Work order:
Reproduce the data that follows precisely.

Stored items
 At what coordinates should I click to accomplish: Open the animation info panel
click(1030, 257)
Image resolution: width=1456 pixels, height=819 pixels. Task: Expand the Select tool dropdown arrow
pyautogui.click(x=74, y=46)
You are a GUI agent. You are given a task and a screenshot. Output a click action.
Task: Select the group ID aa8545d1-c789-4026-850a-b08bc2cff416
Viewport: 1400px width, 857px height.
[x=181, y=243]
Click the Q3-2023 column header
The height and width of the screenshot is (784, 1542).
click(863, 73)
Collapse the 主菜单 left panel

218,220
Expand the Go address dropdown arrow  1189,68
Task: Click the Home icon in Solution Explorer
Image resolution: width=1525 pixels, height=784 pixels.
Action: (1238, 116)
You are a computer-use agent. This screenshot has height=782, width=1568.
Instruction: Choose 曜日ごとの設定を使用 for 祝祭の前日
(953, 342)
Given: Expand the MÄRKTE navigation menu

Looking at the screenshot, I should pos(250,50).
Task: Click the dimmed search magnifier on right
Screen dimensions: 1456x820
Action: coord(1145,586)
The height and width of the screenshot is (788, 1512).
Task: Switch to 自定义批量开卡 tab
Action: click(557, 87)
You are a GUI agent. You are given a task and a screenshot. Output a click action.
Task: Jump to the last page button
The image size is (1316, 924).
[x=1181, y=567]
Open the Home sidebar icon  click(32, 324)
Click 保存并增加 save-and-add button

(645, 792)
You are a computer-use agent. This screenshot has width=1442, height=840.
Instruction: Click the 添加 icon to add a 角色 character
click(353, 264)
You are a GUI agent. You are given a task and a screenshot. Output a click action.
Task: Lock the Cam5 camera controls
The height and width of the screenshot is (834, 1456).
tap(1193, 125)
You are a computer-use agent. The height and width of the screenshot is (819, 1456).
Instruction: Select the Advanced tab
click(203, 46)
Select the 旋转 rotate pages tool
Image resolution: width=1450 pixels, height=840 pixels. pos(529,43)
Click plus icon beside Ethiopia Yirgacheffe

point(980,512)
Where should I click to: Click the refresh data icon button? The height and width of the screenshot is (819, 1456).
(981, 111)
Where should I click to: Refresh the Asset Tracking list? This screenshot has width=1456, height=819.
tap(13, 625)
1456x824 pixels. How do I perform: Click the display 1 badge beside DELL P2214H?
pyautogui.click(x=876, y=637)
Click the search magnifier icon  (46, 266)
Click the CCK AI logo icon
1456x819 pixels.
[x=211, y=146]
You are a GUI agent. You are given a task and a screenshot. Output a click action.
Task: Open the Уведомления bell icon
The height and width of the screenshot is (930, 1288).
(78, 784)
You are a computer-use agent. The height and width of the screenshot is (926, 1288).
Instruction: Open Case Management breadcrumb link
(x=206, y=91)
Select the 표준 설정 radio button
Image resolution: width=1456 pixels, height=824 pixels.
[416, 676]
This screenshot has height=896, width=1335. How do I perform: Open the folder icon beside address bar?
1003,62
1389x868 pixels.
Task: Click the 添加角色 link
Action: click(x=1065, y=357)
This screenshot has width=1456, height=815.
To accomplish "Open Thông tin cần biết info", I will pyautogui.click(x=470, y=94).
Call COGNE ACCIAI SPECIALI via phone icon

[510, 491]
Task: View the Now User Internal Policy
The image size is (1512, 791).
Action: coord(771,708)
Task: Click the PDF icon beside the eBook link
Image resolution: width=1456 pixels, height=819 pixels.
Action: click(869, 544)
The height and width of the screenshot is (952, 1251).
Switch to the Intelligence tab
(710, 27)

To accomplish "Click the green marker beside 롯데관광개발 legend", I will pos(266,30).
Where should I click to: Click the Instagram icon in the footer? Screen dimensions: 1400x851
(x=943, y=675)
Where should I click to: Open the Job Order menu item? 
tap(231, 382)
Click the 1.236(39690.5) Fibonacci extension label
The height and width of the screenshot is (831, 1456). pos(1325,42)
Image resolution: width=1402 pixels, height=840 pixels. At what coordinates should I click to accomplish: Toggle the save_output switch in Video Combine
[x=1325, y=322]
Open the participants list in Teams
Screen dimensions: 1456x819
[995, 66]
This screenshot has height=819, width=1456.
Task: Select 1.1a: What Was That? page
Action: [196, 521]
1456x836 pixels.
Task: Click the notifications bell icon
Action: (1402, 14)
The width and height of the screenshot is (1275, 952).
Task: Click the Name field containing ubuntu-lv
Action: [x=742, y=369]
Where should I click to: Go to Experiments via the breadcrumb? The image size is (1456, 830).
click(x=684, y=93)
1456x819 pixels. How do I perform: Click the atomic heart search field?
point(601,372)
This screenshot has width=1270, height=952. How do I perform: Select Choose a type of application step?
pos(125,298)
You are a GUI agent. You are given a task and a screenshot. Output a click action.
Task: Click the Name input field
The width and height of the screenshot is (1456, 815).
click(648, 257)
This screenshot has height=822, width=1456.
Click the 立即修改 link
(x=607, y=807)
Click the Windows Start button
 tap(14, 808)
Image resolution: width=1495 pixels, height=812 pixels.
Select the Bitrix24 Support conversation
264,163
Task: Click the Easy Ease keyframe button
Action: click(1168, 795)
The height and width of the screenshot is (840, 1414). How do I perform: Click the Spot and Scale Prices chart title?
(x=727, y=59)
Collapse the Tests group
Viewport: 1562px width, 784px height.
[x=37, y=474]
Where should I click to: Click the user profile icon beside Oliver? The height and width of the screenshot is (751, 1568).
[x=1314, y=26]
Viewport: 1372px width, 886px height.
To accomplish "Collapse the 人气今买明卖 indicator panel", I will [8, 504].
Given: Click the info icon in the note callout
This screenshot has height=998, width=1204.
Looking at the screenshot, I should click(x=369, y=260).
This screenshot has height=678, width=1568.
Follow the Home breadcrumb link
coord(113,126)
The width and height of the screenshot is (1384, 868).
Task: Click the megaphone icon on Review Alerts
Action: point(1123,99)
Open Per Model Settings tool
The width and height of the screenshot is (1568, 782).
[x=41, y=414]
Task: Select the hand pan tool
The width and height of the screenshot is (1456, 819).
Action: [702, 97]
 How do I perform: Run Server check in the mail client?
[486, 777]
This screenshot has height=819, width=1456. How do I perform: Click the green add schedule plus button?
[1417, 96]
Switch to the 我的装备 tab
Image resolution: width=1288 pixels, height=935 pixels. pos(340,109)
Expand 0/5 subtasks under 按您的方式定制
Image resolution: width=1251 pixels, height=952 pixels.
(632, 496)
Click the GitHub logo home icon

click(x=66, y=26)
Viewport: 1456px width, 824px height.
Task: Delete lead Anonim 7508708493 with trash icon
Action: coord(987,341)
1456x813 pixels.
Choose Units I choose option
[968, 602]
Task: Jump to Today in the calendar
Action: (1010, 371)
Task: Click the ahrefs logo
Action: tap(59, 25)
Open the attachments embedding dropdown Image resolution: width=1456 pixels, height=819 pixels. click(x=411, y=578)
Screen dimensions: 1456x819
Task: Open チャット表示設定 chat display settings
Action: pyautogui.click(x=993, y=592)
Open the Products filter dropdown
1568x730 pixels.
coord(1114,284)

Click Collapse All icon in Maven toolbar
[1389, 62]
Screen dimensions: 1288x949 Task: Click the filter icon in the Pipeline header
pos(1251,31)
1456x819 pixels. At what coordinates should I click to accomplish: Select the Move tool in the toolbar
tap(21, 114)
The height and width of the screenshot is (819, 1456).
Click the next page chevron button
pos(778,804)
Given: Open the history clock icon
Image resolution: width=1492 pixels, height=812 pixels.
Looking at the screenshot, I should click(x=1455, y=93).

Result:
 At what coordinates should I click to accomplish: Open the animation info panel
click(1030, 257)
Image resolution: width=1456 pixels, height=819 pixels. Task: Expand the Select tool dropdown arrow
pyautogui.click(x=74, y=46)
You are a GUI agent. You are given a task and a screenshot. Output a click action.
Task: Select the group ID aa8545d1-c789-4026-850a-b08bc2cff416
Viewport: 1400px width, 857px height.
[x=181, y=243]
Click the Q3-2023 column header
The height and width of the screenshot is (784, 1542).
click(863, 73)
Collapse the 主菜单 left panel

218,220
Expand the Go address dropdown arrow  1189,68
Task: Click the Home icon in Solution Explorer
Image resolution: width=1525 pixels, height=784 pixels.
Action: (1238, 116)
You are a computer-use agent. This screenshot has height=782, width=1568.
Instruction: Choose 曜日ごとの設定を使用 for 祝祭の前日
(953, 342)
Given: Expand the MÄRKTE navigation menu

Looking at the screenshot, I should pos(250,50).
Task: Click the dimmed search magnifier on right
Screen dimensions: 1456x820
Action: coord(1145,586)
The height and width of the screenshot is (788, 1512).
Task: Switch to 自定义批量开卡 tab
Action: click(557, 87)
You are a GUI agent. You are given a task and a screenshot. Output a click action.
Task: Jump to the last page button
The image size is (1316, 924).
[x=1181, y=567]
Open the Home sidebar icon  click(32, 324)
Click 保存并增加 save-and-add button

(645, 792)
You are a computer-use agent. This screenshot has width=1442, height=840.
Instruction: Click the 添加 icon to add a 角色 character
click(353, 264)
You are a GUI agent. You are given a task and a screenshot. Output a click action.
Task: Lock the Cam5 camera controls
The height and width of the screenshot is (834, 1456).
tap(1193, 125)
You are a computer-use agent. The height and width of the screenshot is (819, 1456).
Instruction: Select the Advanced tab
click(203, 46)
Select the 旋转 rotate pages tool
Image resolution: width=1450 pixels, height=840 pixels. pos(529,43)
Click plus icon beside Ethiopia Yirgacheffe

point(980,512)
Where should I click to: Click the refresh data icon button? The height and width of the screenshot is (819, 1456).
(981, 111)
Where should I click to: Refresh the Asset Tracking list? This screenshot has width=1456, height=819.
tap(13, 625)
1456x824 pixels. How do I perform: Click the display 1 badge beside DELL P2214H?
pyautogui.click(x=876, y=637)
Click the search magnifier icon  (46, 266)
Click the CCK AI logo icon
1456x819 pixels.
[x=211, y=146]
You are a GUI agent. You are given a task and a screenshot. Output a click action.
Task: Open the Уведомления bell icon
The height and width of the screenshot is (930, 1288).
(78, 784)
You are a computer-use agent. The height and width of the screenshot is (926, 1288).
Instruction: Open Case Management breadcrumb link
(x=206, y=91)
Select the 표준 설정 radio button
Image resolution: width=1456 pixels, height=824 pixels.
[416, 676]
This screenshot has height=896, width=1335. How do I perform: Open the folder icon beside address bar?
1003,62
1389x868 pixels.
Task: Click the 添加角色 link
Action: click(x=1065, y=357)
This screenshot has width=1456, height=815.
To accomplish "Open Thông tin cần biết info", I will pyautogui.click(x=470, y=94).
Call COGNE ACCIAI SPECIALI via phone icon

[510, 491]
Task: View the Now User Internal Policy
The image size is (1512, 791).
Action: coord(771,708)
Task: Click the PDF icon beside the eBook link
Image resolution: width=1456 pixels, height=819 pixels.
Action: click(869, 544)
The height and width of the screenshot is (952, 1251).
Switch to the Intelligence tab
(710, 27)

To accomplish "Click the green marker beside 롯데관광개발 legend", I will pos(266,30).
Where should I click to: Click the Instagram icon in the footer? Screen dimensions: 1400x851
(x=943, y=675)
Where should I click to: Open the Job Order menu item? 
tap(231, 382)
Click the 1.236(39690.5) Fibonacci extension label
The height and width of the screenshot is (831, 1456). pos(1325,42)
Image resolution: width=1402 pixels, height=840 pixels. At what coordinates should I click to accomplish: Toggle the save_output switch in Video Combine
[x=1325, y=322]
Open the participants list in Teams
Screen dimensions: 1456x819
[995, 66]
This screenshot has height=819, width=1456.
Task: Select 1.1a: What Was That? page
Action: [196, 521]
1456x836 pixels.
Task: Click the notifications bell icon
Action: (1402, 14)
The width and height of the screenshot is (1275, 952).
Task: Click the Name field containing ubuntu-lv
Action: [x=742, y=369]
Where should I click to: Go to Experiments via the breadcrumb? The image size is (1456, 830).
click(x=684, y=93)
1456x819 pixels. How do I perform: Click the atomic heart search field?
point(601,372)
This screenshot has width=1270, height=952. How do I perform: Select Choose a type of application step?
pos(125,298)
You are a GUI agent. You are given a task and a screenshot. Output a click action.
Task: Click the Name input field
The width and height of the screenshot is (1456, 815).
click(648, 257)
This screenshot has height=822, width=1456.
Click the 立即修改 link
(x=607, y=807)
Click the Windows Start button
 tap(14, 808)
Image resolution: width=1495 pixels, height=812 pixels.
Select the Bitrix24 Support conversation
264,163
Task: Click the Easy Ease keyframe button
Action: click(1168, 795)
The height and width of the screenshot is (840, 1414). How do I perform: Click the Spot and Scale Prices chart title?
(x=727, y=59)
Collapse the Tests group
Viewport: 1562px width, 784px height.
[x=37, y=474]
Where should I click to: Click the user profile icon beside Oliver? The height and width of the screenshot is (751, 1568).
[x=1314, y=26]
Viewport: 1372px width, 886px height.
To accomplish "Collapse the 人气今买明卖 indicator panel", I will [8, 504].
Given: Click the info icon in the note callout
This screenshot has height=998, width=1204.
Looking at the screenshot, I should click(x=369, y=260).
This screenshot has height=678, width=1568.
Follow the Home breadcrumb link
coord(113,126)
The width and height of the screenshot is (1384, 868).
Task: Click the megaphone icon on Review Alerts
Action: point(1123,99)
Open Per Model Settings tool
The width and height of the screenshot is (1568, 782).
[x=41, y=414]
Task: Select the hand pan tool
The width and height of the screenshot is (1456, 819).
Action: [702, 97]
 How do I perform: Run Server check in the mail client?
[486, 777]
This screenshot has height=819, width=1456. How do I perform: Click the green add schedule plus button?
[1417, 96]
Switch to the 我的装备 tab
Image resolution: width=1288 pixels, height=935 pixels. pos(340,109)
Expand 0/5 subtasks under 按您的方式定制
Image resolution: width=1251 pixels, height=952 pixels.
(632, 496)
Click the GitHub logo home icon

click(x=66, y=26)
Viewport: 1456px width, 824px height.
Task: Delete lead Anonim 7508708493 with trash icon
Action: coord(987,341)
1456x813 pixels.
Choose Units I choose option
[968, 602]
Task: Jump to Today in the calendar
Action: (1010, 371)
Task: Click the ahrefs logo
Action: tap(59, 25)
Open the attachments embedding dropdown Image resolution: width=1456 pixels, height=819 pixels. click(x=411, y=578)
Screen dimensions: 1456x819
Task: Open チャット表示設定 chat display settings
Action: pyautogui.click(x=993, y=592)
Open the Products filter dropdown
1568x730 pixels.
coord(1114,284)

Click Collapse All icon in Maven toolbar
[1389, 62]
Screen dimensions: 1288x949 Task: Click the filter icon in the Pipeline header
pos(1251,31)
1456x819 pixels. At what coordinates should I click to accomplish: Select the Move tool in the toolbar
tap(21, 114)
The height and width of the screenshot is (819, 1456).
Click the next page chevron button
pos(778,804)
Given: Open the history clock icon
Image resolution: width=1492 pixels, height=812 pixels.
Looking at the screenshot, I should click(x=1455, y=93).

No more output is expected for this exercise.